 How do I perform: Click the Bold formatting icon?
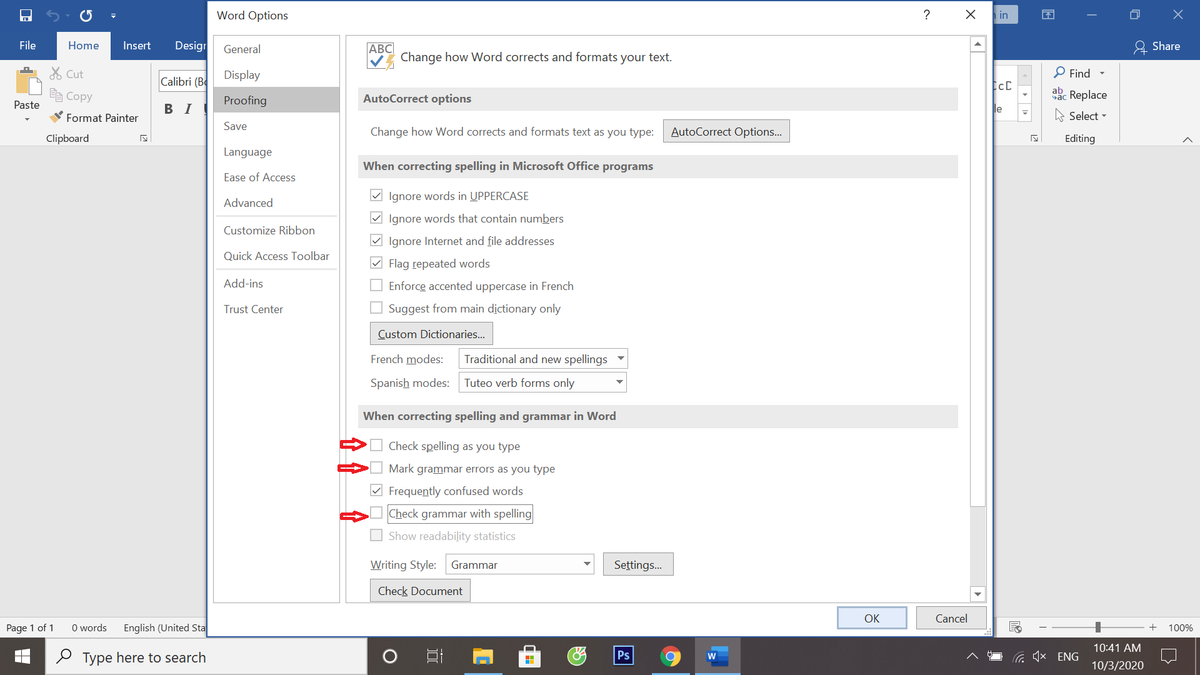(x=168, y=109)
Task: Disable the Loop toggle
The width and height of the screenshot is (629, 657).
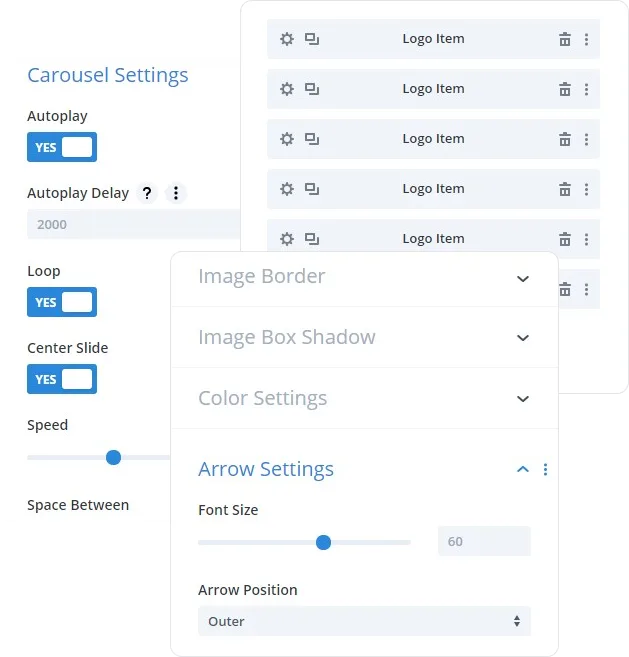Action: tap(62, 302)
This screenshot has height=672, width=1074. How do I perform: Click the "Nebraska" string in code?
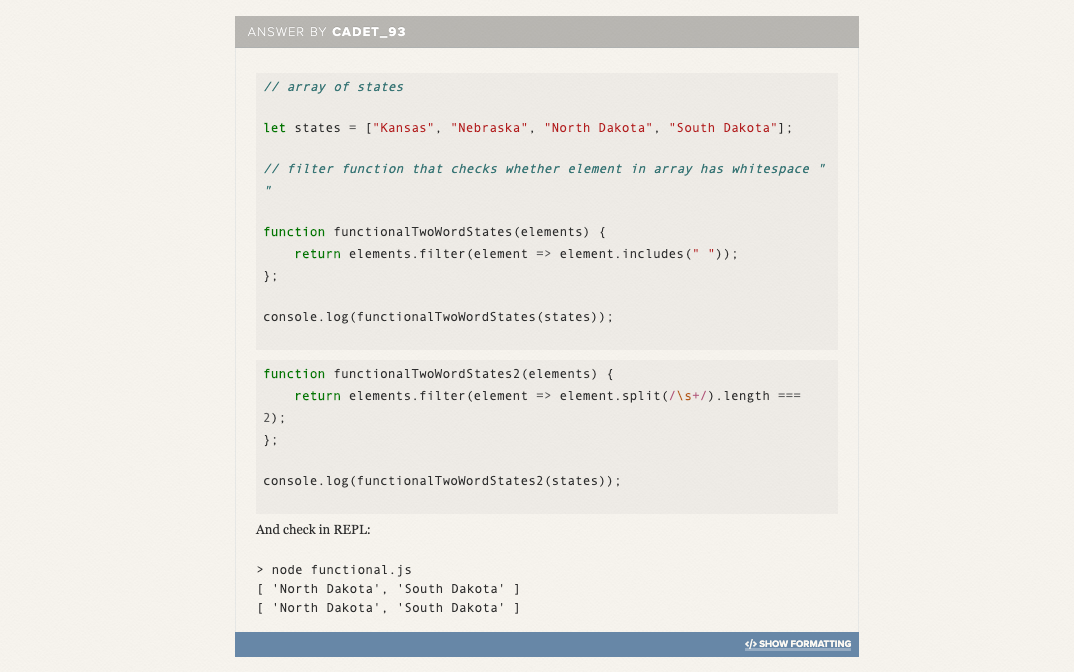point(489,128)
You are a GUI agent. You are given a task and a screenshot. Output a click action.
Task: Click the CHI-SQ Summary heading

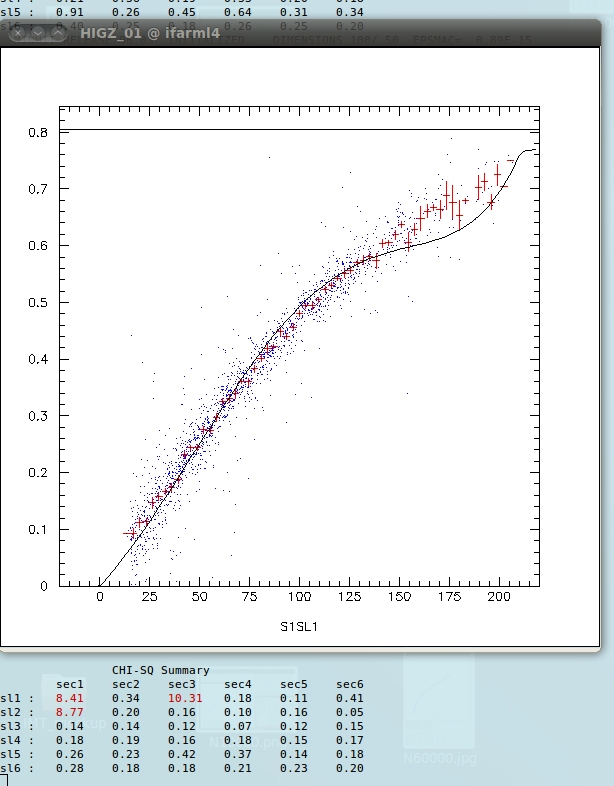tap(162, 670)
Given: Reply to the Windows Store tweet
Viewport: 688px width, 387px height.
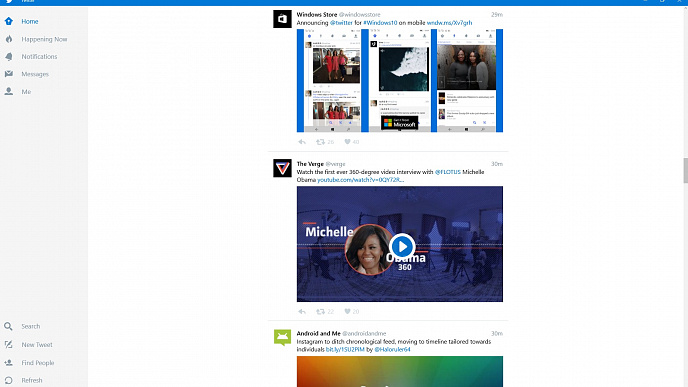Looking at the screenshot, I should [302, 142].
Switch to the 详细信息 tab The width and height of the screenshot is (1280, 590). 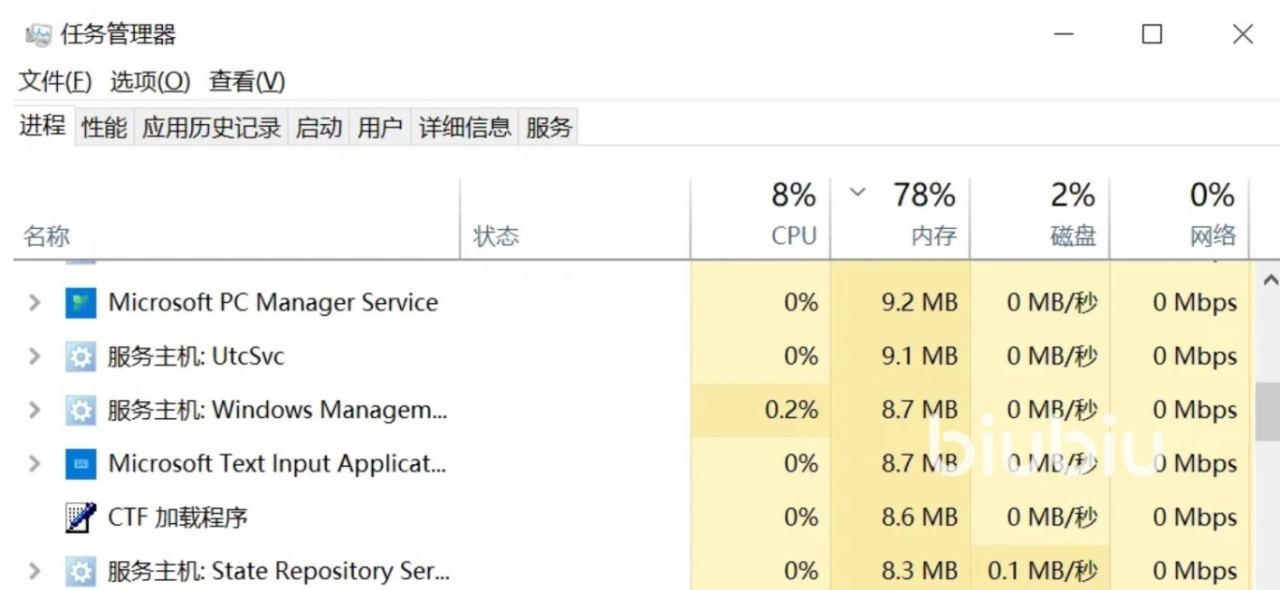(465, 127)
* * *
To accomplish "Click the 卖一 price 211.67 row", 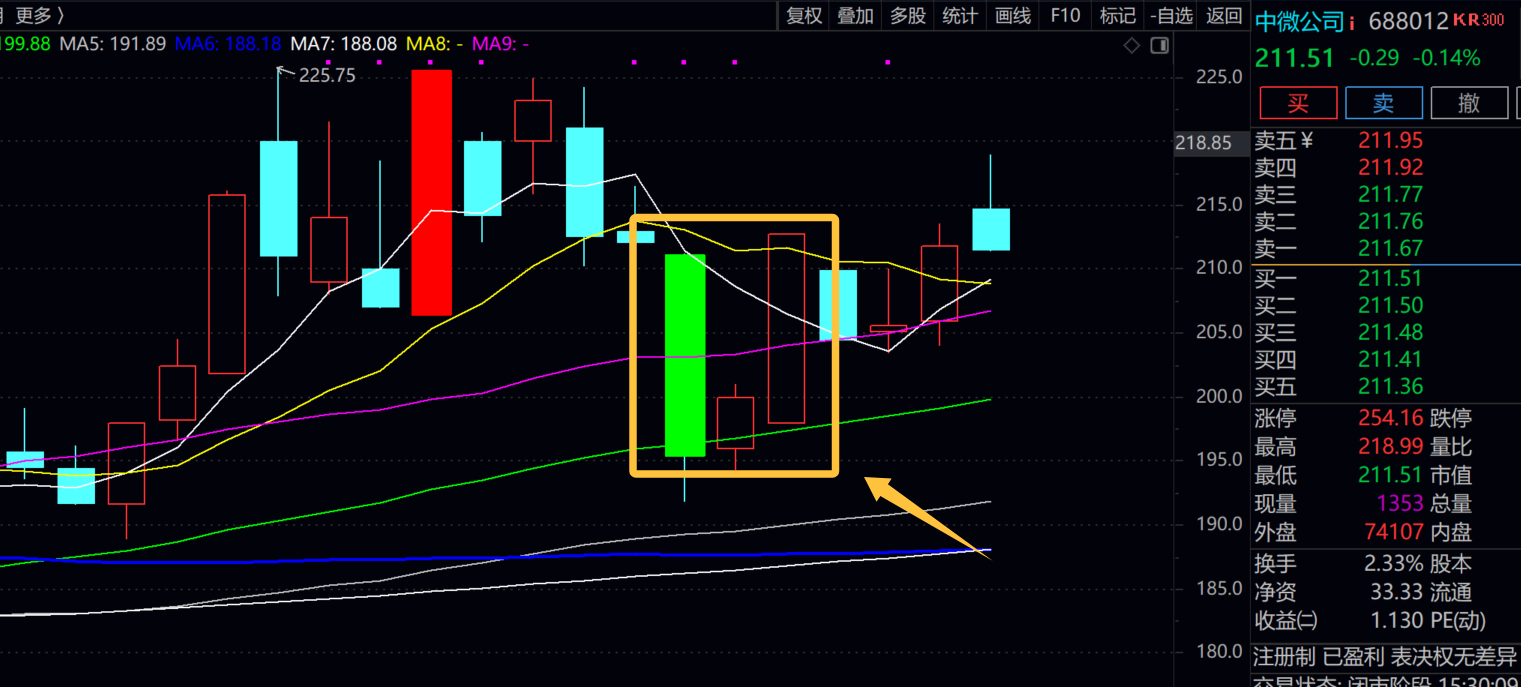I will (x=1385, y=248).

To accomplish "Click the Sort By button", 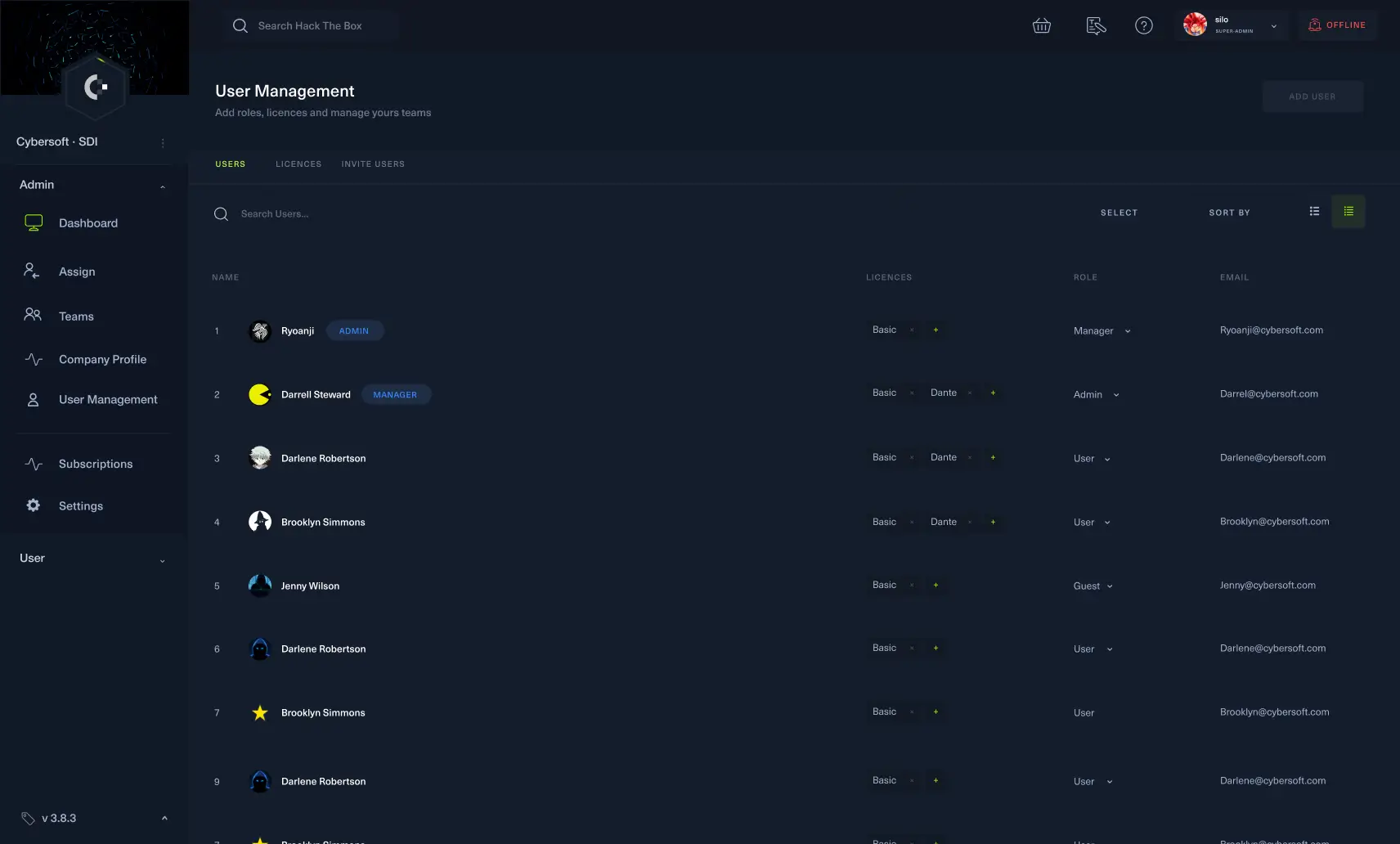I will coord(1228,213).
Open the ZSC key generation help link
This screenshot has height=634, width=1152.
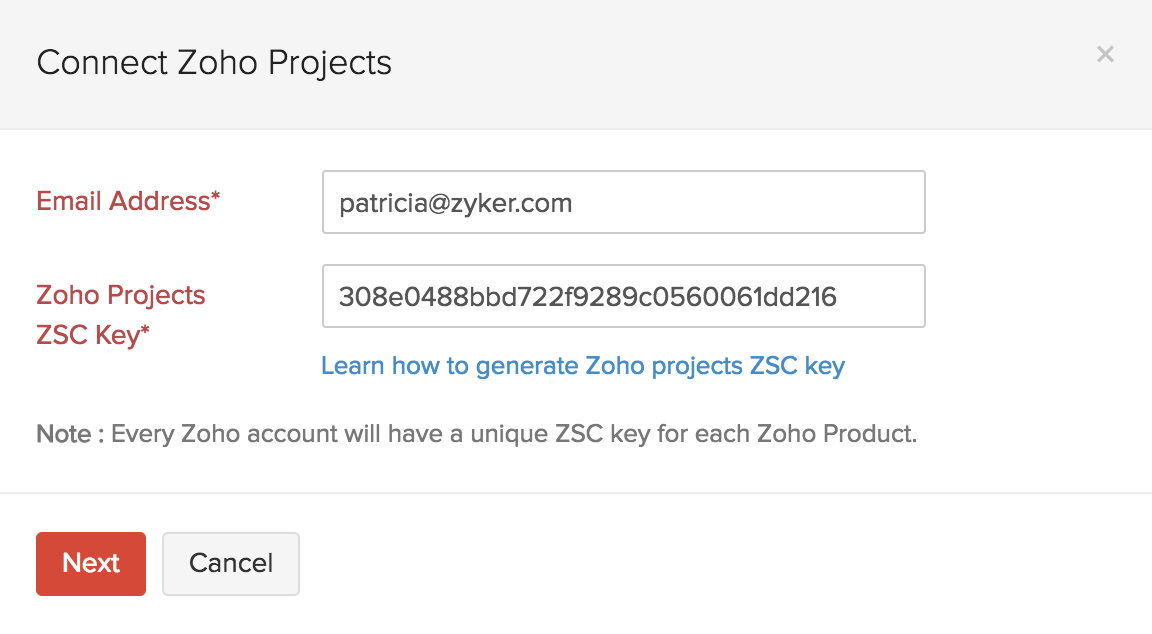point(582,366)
--
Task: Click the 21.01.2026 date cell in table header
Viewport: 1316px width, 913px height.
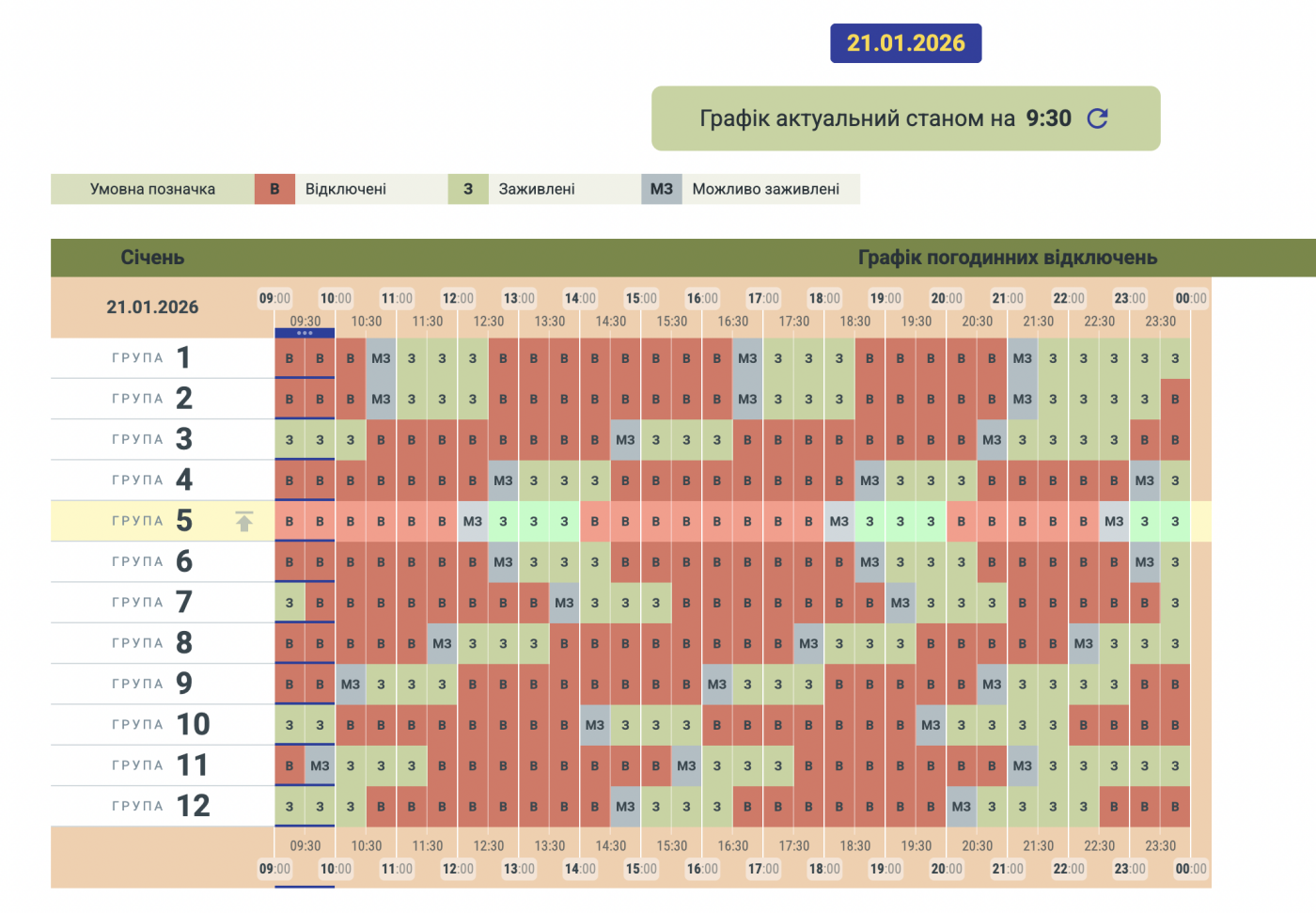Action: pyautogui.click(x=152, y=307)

** What you need to do **
The expected output is the lines above from the one containing "How do I perform: Click the Bold" to the one containing "You are a GUI", both ends included, reproduced exactly with every picture left out.

** Finished task **
 How do I perform: Click the Bold formatting icon?
(x=168, y=109)
Task: Disable the Loop toggle
The width and height of the screenshot is (629, 657).
Action: tap(62, 302)
This screenshot has height=672, width=1074. How do I perform: Click the "Nebraska" string in code?
point(489,128)
You are a GUI agent. You are given a task and a screenshot. Output a click action.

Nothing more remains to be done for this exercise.